Increasingly the workforce has an expectation of accessing training support on the move, on their mobile devices. Younger digital natives would expect nothing else and there are higher expectations on all employees to drive their own personal development and learning.
Five-day classroom training courses are the exception these days. Employees are used to fitting in self-directed training with work and domestic commitments in the quest for work-life balance. Providing learning when the learner needs it, as part of blended learning that includes some formal classroom training and on-the-job mentorship is key.
Mobile learning addresses many of the challenges faced by businesses in the world of complex project and programme management.

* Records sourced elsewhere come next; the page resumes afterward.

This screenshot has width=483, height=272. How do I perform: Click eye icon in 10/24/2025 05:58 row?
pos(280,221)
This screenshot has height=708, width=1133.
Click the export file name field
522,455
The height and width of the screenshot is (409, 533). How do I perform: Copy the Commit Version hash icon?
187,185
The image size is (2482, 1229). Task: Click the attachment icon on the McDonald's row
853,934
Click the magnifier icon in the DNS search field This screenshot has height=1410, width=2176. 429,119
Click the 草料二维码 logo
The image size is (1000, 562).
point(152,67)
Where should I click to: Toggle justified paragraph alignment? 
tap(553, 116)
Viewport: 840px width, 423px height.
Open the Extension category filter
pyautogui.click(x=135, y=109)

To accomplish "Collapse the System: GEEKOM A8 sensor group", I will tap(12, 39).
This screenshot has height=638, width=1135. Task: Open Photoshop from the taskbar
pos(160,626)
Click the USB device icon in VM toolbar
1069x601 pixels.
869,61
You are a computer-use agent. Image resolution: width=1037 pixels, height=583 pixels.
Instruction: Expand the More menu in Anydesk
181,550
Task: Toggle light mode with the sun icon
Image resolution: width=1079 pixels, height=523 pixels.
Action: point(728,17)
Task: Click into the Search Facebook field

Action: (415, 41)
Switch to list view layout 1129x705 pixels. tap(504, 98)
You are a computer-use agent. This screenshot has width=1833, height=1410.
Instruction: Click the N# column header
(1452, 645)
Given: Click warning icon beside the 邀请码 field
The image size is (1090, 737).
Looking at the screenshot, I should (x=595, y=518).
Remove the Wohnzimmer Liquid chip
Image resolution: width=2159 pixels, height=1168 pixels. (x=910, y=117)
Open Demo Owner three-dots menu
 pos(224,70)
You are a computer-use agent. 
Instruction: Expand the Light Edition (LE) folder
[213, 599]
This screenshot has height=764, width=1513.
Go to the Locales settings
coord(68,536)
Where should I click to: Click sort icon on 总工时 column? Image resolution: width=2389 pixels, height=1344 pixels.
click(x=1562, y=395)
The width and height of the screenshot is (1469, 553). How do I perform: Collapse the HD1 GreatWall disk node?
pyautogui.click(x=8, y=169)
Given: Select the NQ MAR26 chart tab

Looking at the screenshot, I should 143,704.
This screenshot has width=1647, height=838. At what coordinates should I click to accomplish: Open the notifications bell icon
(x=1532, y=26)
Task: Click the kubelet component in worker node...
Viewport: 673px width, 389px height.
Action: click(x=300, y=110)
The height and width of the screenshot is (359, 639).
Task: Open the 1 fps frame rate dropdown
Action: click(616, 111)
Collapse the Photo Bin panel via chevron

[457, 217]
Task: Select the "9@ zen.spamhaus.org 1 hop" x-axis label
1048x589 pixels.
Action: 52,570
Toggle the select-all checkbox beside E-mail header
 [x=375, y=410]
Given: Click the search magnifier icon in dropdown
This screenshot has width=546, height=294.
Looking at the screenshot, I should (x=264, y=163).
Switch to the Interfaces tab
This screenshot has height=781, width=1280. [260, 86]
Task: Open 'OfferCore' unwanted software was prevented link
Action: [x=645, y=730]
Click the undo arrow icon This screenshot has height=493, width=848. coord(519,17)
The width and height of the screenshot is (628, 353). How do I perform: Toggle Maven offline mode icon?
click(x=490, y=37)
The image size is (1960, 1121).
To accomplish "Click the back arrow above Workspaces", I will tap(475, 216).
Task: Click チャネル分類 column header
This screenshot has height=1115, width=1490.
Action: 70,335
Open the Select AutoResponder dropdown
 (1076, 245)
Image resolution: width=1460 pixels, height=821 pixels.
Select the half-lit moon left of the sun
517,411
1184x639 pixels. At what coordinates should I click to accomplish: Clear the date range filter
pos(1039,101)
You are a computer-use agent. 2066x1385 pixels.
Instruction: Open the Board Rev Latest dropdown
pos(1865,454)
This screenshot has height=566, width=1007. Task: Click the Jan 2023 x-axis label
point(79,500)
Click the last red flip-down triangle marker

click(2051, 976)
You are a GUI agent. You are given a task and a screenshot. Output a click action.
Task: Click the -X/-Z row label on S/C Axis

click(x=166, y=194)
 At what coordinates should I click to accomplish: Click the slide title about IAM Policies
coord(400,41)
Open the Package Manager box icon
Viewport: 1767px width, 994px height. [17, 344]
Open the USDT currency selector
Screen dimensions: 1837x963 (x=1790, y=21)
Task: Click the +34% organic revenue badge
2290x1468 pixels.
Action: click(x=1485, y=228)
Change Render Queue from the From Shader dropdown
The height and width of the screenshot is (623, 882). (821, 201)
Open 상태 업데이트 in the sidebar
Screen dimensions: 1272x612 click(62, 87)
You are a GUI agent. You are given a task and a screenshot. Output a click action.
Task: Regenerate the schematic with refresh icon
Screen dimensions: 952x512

As well as providing accessible e-learning, a mobile learning app is a convenient resource for project managers to use to refresh their knowledge six months down the line.
HR professionals can take a number of steps to help facilitate the right kind of mobile training support for frontline project managers:
1. Start with understanding the business goal and align mobile learning outcomes to that.
2. Recognise the performance gaps and where the skills shortages lie. The business goal might be to deliver more projects but the performance shortfall may be risk management skills.
3. Always blend learning delivery and design the right mix of training delivery to respond to the needs of your workforce – if you have lots of young staff or lots of mobile staff, a higher proportion of mobile learning might work for you, whereas more classroom training might work for 9-5 office workers or shop floor staff.
4. Get management buy-in for any change in behaviour that you are expecting to result from a learning intervention.
5. Measure results. A clear understanding of performance gaps can help identify KPIs that demonstrate that you have met your goals. Communicate successes widely to help justify budget for further similar initiatives.
Expectations of project manager performance are becoming ever higher. Project managers are expected to be able to juggle multiple projects at any one time – few have the luxury of just seeing one project through from start to finish in a textbook fashion. Most have to complete several projects simultaneously with less time and budget than is recommended.
There have always been large complex projects but the pressure is now on to be juggling two or three projects at once. Project managers who are more informed and efficient in the methodologies of the routine parts of delivering projects and programmes are better placed to handle some of the unforeseen or more complex challenges. Mobile project management skills training can help plug the skills gap and deliver the desired business benefits.
1 The Standish Group: CHAOS Research Report 2013
2 Project Management Institute 2016 8th Global Project Management Survey http://www.pmi.org/~/media/PDF/learning/pulse-of-the-profession-2016.ashx
Further reading available via Management of Risk Guidance for Practitioners Published by AXELOS and APM Body of Knowledge.